Local Nature Recovery Strategies will be a local network of nature recovery opportunities, which, when linked across local authorities, should form a cohesive national Nature Recovery Network. A complete network requires action from all local authorities and successful delivery of the network will be dependent on ‘acting in accordance’ with LNRSs, which Amendment 29 would secure.
 How could LNRSs coordinate Biodiversity Net Gain and Future Schemes in the areas they cover?
The habitat maps and statements of priority produced by LNRSs will be used to guide local BNG opportunities to where delivery might have the greatest strategic impact for nature. They should also be guides for wider environmental investments as part of a green recovery, including nature-based solutions to climate change and as part of a potential National Nature Service.

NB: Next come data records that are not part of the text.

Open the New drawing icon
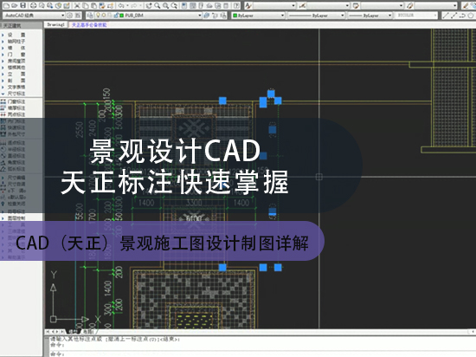The width and height of the screenshot is (476, 357). (6, 5)
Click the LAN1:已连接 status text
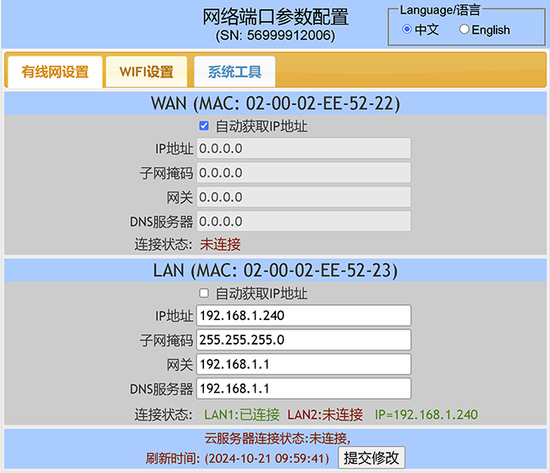This screenshot has width=550, height=473. pos(242,415)
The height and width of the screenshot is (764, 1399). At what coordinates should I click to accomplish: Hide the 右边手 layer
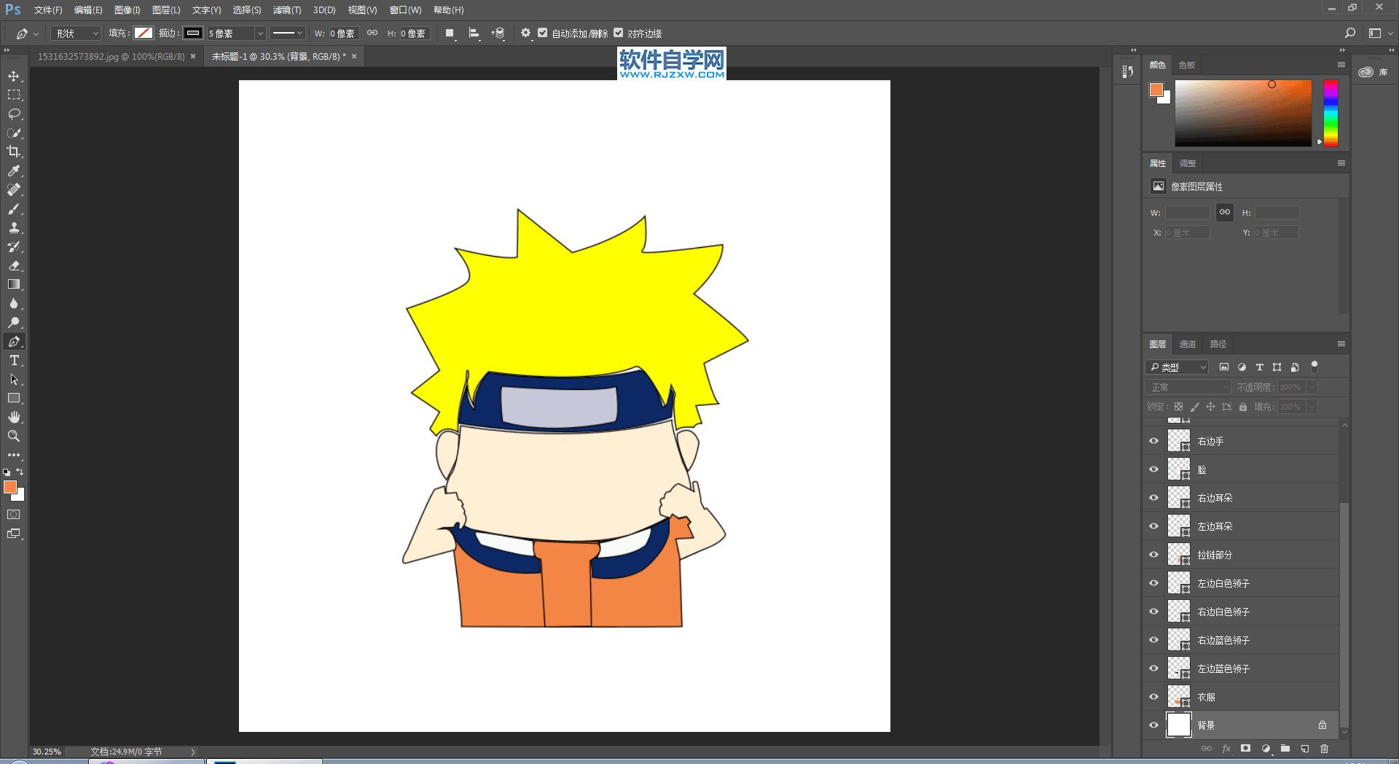pyautogui.click(x=1153, y=441)
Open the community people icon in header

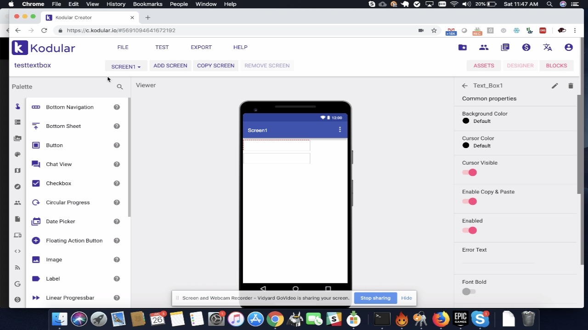click(x=484, y=47)
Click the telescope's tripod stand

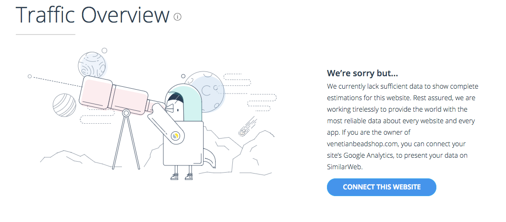click(x=126, y=140)
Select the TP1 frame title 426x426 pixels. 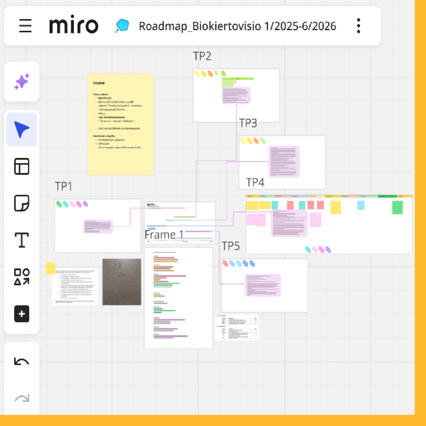[63, 187]
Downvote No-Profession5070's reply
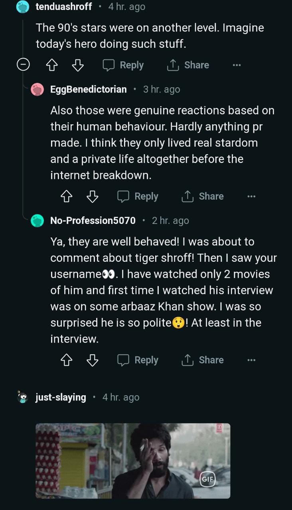The image size is (292, 510). 92,360

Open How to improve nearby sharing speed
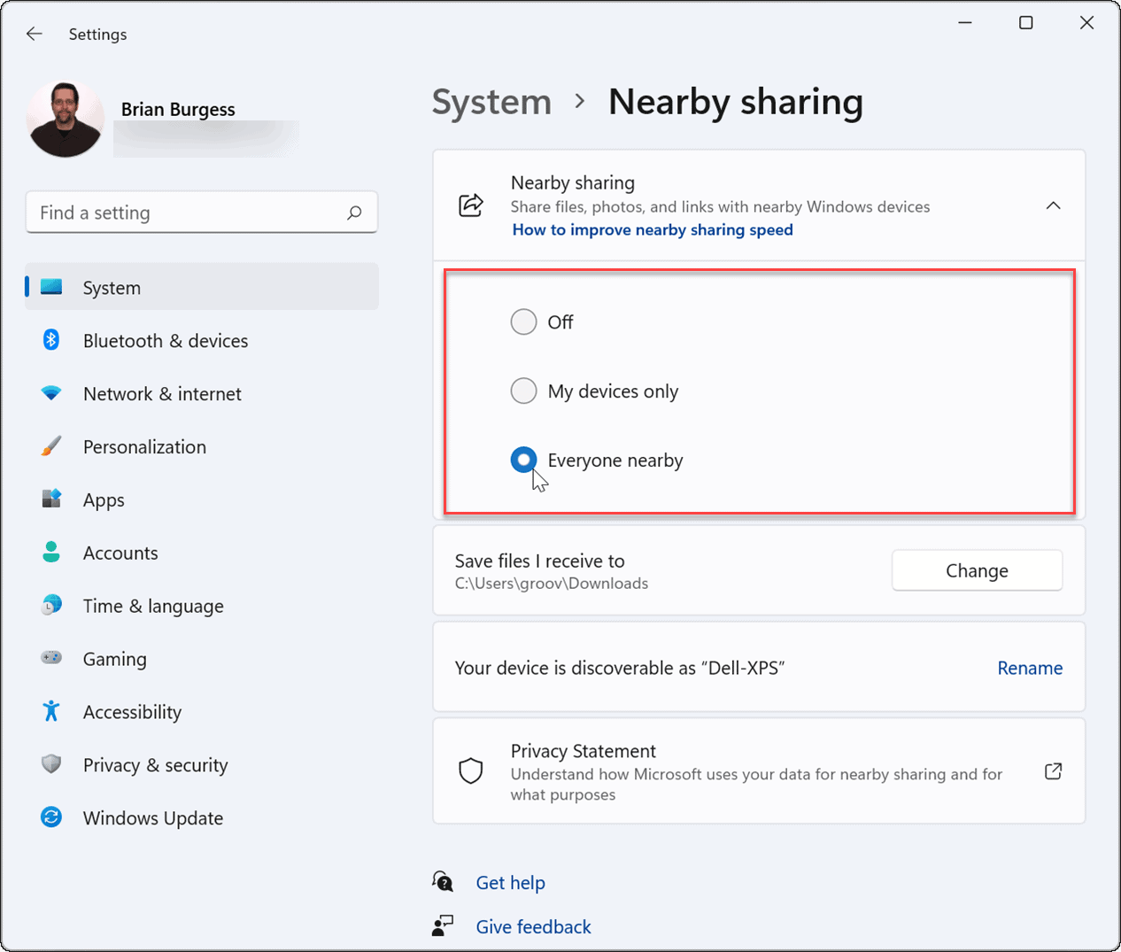[652, 229]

Integration of Future Schemes with LNRSs should allow funding of the higher levels of the schemes, in particular the Local Nature Recovery component, to be directed towards the actions and opportunities that will most effectively deliver on local and national priorities. In particular, to where that means coordination, cooperation and connectivity across farmland that falls within LNRS opportunity areas.

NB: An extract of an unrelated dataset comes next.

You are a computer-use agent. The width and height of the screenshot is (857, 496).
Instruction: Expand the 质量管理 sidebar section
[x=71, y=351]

 Can LNRSs help deliver the Government target of 30,000 hectares new woodland a year by 2025?
With the planned roll out of LNRSs from spring 2022, they should be in place before 2025. There is public appetite for tree planting, which means that LNRSs will include opportunities for afforestation, hedgerow replanting and urban tree planting.

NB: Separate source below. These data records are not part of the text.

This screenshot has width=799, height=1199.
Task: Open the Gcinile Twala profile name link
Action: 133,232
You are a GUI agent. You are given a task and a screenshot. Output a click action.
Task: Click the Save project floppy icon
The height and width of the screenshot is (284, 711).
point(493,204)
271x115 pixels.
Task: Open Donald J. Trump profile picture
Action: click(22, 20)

LNRS can help ensure that the benefits of tree planting are maximised for nature by helping to ensure that the right type of tree ends up being planted in the right place, so ensuring that tree planting is not to the detriment of other key habitat types and their connectivity.
As it currently stands, ‘having regard’ would ensure that LNRSs are considered to comply with the duty to ‘have regard’ to the need to enhance nature. This means that once they have been considered, they can subsequently be ignored in planning decisions because LNRSs are not binding.
Amendment 29 would require all public authorities to act in accordance with any relevant LNRS in the exercise of their duties, including statutorily required planning and spending decisions. This means that there would be a legal obligation to act to enhance nature within the LNRS when planning decisions are made as opposed to simply considering them. With the upcoming planning bill ensuring LNRS have appropriate weight in decision making is key.
‘Acting in accordance’ will placing LNRSs at the heart of all public authority spatial planning and decision making. This will ensure that the planning and decision making process will include space for nature and proactively enable nature’s recovery from critical decline.
 What impact would ‘acting in accordance with’ have on planning decisions?
A strengthening of duty would see LNRSs embedded in local plans and would safeguard land for nature’s recovery by directing development away from key nature areas. In areas where there is development, it would have to be amenable to nature recovery, ensuring connectivity across the LNRS.